384.1
When Ethnicity Is a Problem. French Commercial Polarities within Deprived Suburbs.

Tuesday, 17 July 2018: 08:30
Location: 715A (MTCC SOUTH BUILDING)
Oral Presentation
Nabil ZOUARI, Laboratory of Interdisciplinary Research City, Space, Society (R.I.V.E.S.), France
This paper will question current renewal of disadvantaged suburbs in France (Busquet, Hérouard and Saint-Macary 2016) and especially the lack of attention of the commercial infrastructures within these areas. Our hypothesis is that these commercial infrastructures are perceived as too strongly ethnicized and therefore, according to French republican philosophy (Favell, 2016), an obstacle to political and economic integration.

Since 2003, urban renewal of disadvantaged neighborhoods in France has been based on the principle of demolition and reconstruction. As these neighborhoods have become hosts to post-colonial immigration, many French politicians wish to de-ethnicize them. Ethnicization is often equated to ghettoization (Lapeyronnie 2008). This includes shopping facilities and commercial local infrastructures, which strongly contribute to ethnicizing the image of these neighborhoods (Rath 2009).

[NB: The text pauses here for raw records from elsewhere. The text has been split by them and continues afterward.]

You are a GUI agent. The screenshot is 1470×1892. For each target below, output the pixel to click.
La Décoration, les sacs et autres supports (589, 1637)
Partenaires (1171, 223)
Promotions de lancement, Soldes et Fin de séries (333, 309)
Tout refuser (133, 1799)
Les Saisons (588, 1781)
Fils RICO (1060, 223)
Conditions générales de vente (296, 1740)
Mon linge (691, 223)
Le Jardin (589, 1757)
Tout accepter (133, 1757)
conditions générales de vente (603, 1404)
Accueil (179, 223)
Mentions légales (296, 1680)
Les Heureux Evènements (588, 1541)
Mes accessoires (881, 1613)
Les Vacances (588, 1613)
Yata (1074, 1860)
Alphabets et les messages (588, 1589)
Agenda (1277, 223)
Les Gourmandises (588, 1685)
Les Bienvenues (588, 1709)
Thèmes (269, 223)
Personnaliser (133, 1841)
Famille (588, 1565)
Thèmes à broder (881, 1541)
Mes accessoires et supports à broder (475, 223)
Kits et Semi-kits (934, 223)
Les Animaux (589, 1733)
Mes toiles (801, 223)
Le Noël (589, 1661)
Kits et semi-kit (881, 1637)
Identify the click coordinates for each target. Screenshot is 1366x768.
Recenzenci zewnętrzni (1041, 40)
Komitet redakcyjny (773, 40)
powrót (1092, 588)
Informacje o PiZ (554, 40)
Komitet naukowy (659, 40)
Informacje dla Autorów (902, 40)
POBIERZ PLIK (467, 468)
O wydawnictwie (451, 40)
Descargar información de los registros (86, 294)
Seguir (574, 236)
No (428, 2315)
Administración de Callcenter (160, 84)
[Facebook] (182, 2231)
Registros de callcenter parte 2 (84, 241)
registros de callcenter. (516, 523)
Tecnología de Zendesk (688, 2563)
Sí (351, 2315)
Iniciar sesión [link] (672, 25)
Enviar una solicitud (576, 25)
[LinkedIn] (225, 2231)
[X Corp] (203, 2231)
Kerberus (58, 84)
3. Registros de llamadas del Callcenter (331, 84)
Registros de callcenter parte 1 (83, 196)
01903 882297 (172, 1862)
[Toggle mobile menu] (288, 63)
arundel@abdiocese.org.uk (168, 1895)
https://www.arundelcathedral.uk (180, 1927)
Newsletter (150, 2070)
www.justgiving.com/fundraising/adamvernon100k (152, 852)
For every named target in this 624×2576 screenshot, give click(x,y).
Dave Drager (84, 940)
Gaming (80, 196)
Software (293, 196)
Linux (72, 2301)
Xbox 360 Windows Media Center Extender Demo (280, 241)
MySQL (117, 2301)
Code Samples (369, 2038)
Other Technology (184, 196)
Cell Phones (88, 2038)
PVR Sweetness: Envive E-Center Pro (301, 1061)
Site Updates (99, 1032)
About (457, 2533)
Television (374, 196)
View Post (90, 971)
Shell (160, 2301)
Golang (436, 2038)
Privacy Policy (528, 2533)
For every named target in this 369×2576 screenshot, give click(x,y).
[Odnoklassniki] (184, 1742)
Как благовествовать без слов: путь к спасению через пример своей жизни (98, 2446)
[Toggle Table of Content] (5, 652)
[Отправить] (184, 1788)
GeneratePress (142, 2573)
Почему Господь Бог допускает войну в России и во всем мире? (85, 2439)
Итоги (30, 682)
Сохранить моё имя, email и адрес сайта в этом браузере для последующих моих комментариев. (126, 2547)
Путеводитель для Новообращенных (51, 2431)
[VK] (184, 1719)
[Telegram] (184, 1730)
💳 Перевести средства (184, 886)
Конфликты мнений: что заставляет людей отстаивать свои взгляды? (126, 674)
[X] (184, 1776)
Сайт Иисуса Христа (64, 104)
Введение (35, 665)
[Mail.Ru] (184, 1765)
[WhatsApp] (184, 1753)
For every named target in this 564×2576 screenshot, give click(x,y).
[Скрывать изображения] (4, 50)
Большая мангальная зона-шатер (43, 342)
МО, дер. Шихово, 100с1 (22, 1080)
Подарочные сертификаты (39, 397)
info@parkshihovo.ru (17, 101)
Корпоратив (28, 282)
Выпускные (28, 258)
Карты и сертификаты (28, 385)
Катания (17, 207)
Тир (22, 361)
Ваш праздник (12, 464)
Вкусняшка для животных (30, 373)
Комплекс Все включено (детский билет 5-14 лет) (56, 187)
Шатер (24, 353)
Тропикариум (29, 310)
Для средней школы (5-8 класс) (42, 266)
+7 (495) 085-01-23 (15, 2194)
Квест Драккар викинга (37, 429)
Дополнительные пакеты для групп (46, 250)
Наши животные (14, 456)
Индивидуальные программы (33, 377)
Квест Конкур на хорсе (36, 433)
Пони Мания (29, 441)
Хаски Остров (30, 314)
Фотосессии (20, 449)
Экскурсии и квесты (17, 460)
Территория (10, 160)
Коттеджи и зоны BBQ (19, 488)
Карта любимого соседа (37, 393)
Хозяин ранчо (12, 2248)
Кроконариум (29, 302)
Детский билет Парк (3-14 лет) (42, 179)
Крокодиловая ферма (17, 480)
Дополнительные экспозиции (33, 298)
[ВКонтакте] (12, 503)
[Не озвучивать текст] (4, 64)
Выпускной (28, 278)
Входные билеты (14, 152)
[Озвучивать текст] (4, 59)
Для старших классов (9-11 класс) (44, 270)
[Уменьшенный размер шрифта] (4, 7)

However, some of the commercial polarities threatened by demolition enjoy great economic vitality. This is particularly the case for Mas du Taureau in Vaulx-en-Velin, a city emblematic of French deprived suburbs. This paper will show that commercial polarity located in the heart of Mas du Taureau is highly dynamic and radiates on the metropolitan level. Moreover, this polarity approaches the standards of super diversity as defined by Steven Vertovec (2007), and then by Sharon Zukin (2015). We will question the inability of stakeholders engaged in the renewal of these neighborhoods to apprehend this economic dynamism as well as this super-diversity, and to focus instead on an ethnicity considered as closed on itself.

The paper will be based on a thesis undertaken since April 2015. A survey of a hundred interviews was carried out with public decision-makers, traders, consumers, residents and associations. In order to give a counterpoint to this French case, a survey of about twenty interviews was also conducted on a peripheral neighborhood of Montreal.